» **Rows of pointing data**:
* Start *

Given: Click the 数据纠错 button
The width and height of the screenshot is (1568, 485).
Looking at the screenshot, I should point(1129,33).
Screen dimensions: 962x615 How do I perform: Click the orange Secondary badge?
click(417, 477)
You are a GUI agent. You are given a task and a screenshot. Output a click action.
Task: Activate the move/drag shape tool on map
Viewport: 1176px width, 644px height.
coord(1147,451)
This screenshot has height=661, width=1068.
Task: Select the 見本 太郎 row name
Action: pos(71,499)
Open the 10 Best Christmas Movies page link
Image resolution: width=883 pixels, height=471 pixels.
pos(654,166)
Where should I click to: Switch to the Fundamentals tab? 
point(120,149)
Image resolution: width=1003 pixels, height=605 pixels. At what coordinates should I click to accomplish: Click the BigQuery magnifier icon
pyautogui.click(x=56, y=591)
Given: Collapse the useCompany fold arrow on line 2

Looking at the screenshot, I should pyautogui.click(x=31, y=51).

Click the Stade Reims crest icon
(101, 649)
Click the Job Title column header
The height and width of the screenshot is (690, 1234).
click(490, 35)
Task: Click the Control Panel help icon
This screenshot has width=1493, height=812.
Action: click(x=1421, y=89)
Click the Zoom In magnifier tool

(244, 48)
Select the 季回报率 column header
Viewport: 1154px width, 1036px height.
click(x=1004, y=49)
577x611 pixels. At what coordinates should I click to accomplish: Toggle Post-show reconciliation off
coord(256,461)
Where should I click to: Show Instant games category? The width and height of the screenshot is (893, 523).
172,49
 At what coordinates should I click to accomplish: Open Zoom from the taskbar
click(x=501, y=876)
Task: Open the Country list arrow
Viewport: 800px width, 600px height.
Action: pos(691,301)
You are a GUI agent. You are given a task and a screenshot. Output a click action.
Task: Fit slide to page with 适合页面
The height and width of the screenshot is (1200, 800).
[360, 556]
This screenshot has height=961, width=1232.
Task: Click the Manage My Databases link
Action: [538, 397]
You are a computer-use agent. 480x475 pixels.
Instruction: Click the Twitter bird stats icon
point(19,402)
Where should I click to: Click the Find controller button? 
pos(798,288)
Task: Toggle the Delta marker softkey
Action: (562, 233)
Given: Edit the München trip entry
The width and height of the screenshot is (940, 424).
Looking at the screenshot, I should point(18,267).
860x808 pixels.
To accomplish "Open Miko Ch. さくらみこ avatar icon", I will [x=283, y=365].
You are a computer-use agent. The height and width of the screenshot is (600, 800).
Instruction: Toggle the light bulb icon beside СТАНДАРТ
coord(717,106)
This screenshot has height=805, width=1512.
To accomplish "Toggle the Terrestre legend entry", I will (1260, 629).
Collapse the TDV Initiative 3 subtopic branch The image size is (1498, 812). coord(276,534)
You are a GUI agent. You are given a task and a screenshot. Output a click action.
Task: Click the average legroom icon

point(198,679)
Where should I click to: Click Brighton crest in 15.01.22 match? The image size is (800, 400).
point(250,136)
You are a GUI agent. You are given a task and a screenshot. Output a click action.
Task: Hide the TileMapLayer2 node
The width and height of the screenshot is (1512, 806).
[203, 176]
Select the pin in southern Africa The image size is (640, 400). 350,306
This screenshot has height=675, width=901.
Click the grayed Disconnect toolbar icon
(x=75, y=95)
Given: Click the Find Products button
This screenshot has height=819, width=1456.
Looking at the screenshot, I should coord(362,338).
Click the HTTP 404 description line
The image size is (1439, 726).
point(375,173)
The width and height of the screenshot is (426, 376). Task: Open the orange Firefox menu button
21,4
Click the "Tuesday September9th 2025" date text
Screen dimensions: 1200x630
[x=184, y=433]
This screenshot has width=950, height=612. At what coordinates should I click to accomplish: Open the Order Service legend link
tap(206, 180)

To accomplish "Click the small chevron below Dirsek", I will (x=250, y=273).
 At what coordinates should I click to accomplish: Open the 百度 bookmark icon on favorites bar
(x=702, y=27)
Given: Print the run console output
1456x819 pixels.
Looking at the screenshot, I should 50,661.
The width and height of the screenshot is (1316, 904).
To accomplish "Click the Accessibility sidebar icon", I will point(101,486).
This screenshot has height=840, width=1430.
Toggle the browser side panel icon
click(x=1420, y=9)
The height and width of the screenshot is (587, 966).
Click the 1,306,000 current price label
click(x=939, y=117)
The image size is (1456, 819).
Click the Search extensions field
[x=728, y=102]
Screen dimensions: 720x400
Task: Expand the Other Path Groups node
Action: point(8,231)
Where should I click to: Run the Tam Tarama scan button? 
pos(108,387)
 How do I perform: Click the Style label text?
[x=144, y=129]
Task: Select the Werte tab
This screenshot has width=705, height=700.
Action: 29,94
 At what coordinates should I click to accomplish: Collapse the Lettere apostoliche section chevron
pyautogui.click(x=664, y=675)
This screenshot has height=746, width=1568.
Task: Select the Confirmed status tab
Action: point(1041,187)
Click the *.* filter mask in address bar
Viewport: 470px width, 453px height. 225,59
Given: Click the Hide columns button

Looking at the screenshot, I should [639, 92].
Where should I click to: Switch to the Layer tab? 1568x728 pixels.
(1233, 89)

* End *

Copy all of the material above line for line, keeping every character unchanged.

Given: Click the 数据纠错 button
The width and height of the screenshot is (1568, 485).
Looking at the screenshot, I should point(1129,33).
Screen dimensions: 962x615 How do I perform: Click the orange Secondary badge?
click(417, 477)
You are a GUI agent. You are given a task and a screenshot. Output a click action.
Task: Activate the move/drag shape tool on map
Viewport: 1176px width, 644px height.
coord(1147,451)
This screenshot has height=661, width=1068.
Task: Select the 見本 太郎 row name
Action: pos(71,499)
Open the 10 Best Christmas Movies page link
Image resolution: width=883 pixels, height=471 pixels.
pos(654,166)
Where should I click to: Switch to the Fundamentals tab? 
point(120,149)
Image resolution: width=1003 pixels, height=605 pixels. At what coordinates should I click to accomplish: Click the BigQuery magnifier icon
pyautogui.click(x=56, y=591)
Given: Collapse the useCompany fold arrow on line 2

Looking at the screenshot, I should pyautogui.click(x=31, y=51).

Click the Stade Reims crest icon
(101, 649)
Click the Job Title column header
The height and width of the screenshot is (690, 1234).
click(490, 35)
Task: Click the Control Panel help icon
This screenshot has width=1493, height=812.
Action: click(x=1421, y=89)
Click the Zoom In magnifier tool

(244, 48)
Select the 季回报率 column header
Viewport: 1154px width, 1036px height.
click(x=1004, y=49)
577x611 pixels. At what coordinates should I click to accomplish: Toggle Post-show reconciliation off
coord(256,461)
Where should I click to: Show Instant games category? The width and height of the screenshot is (893, 523).
172,49
 At what coordinates should I click to accomplish: Open Zoom from the taskbar
click(x=501, y=876)
Task: Open the Country list arrow
Viewport: 800px width, 600px height.
Action: pos(691,301)
You are a GUI agent. You are given a task and a screenshot. Output a click action.
Task: Fit slide to page with 适合页面
The height and width of the screenshot is (1200, 800).
[360, 556]
This screenshot has height=961, width=1232.
Task: Click the Manage My Databases link
Action: [538, 397]
You are a computer-use agent. 480x475 pixels.
Instruction: Click the Twitter bird stats icon
point(19,402)
Where should I click to: Click the Find controller button? 
pos(798,288)
Task: Toggle the Delta marker softkey
Action: (562, 233)
Given: Edit the München trip entry
The width and height of the screenshot is (940, 424).
Looking at the screenshot, I should point(18,267).
860x808 pixels.
To accomplish "Open Miko Ch. さくらみこ avatar icon", I will [x=283, y=365].
You are a computer-use agent. The height and width of the screenshot is (600, 800).
Instruction: Toggle the light bulb icon beside СТАНДАРТ
coord(717,106)
This screenshot has height=805, width=1512.
To accomplish "Toggle the Terrestre legend entry", I will (1260, 629).
Collapse the TDV Initiative 3 subtopic branch The image size is (1498, 812). coord(276,534)
You are a GUI agent. You are given a task and a screenshot. Output a click action.
Task: Click the average legroom icon

point(198,679)
Where should I click to: Click Brighton crest in 15.01.22 match? The image size is (800, 400).
point(250,136)
You are a GUI agent. You are given a task and a screenshot. Output a click action.
Task: Hide the TileMapLayer2 node
The width and height of the screenshot is (1512, 806).
[203, 176]
Select the pin in southern Africa The image size is (640, 400). 350,306
This screenshot has height=675, width=901.
Click the grayed Disconnect toolbar icon
(x=75, y=95)
Given: Click the Find Products button
This screenshot has height=819, width=1456.
Looking at the screenshot, I should coord(362,338).
Click the HTTP 404 description line
The image size is (1439, 726).
point(375,173)
The width and height of the screenshot is (426, 376). Task: Open the orange Firefox menu button
21,4
Click the "Tuesday September9th 2025" date text
Screen dimensions: 1200x630
[x=184, y=433]
This screenshot has width=950, height=612. At what coordinates should I click to accomplish: Open the Order Service legend link
tap(206, 180)

To accomplish "Click the small chevron below Dirsek", I will (x=250, y=273).
 At what coordinates should I click to accomplish: Open the 百度 bookmark icon on favorites bar
(x=702, y=27)
Given: Print the run console output
1456x819 pixels.
Looking at the screenshot, I should 50,661.
The width and height of the screenshot is (1316, 904).
To accomplish "Click the Accessibility sidebar icon", I will point(101,486).
This screenshot has height=840, width=1430.
Toggle the browser side panel icon
click(x=1420, y=9)
The height and width of the screenshot is (587, 966).
Click the 1,306,000 current price label
click(x=939, y=117)
The image size is (1456, 819).
Click the Search extensions field
[x=728, y=102]
Screen dimensions: 720x400
Task: Expand the Other Path Groups node
Action: point(8,231)
Where should I click to: Run the Tam Tarama scan button? 
pos(108,387)
 How do I perform: Click the Style label text?
[x=144, y=129]
Task: Select the Werte tab
This screenshot has width=705, height=700.
Action: 29,94
 At what coordinates should I click to accomplish: Collapse the Lettere apostoliche section chevron
pyautogui.click(x=664, y=675)
This screenshot has height=746, width=1568.
Task: Select the Confirmed status tab
Action: point(1041,187)
Click the *.* filter mask in address bar
Viewport: 470px width, 453px height. 225,59
Given: Click the Hide columns button

Looking at the screenshot, I should [639, 92].
Where should I click to: Switch to the Layer tab? 1568x728 pixels.
(1233, 89)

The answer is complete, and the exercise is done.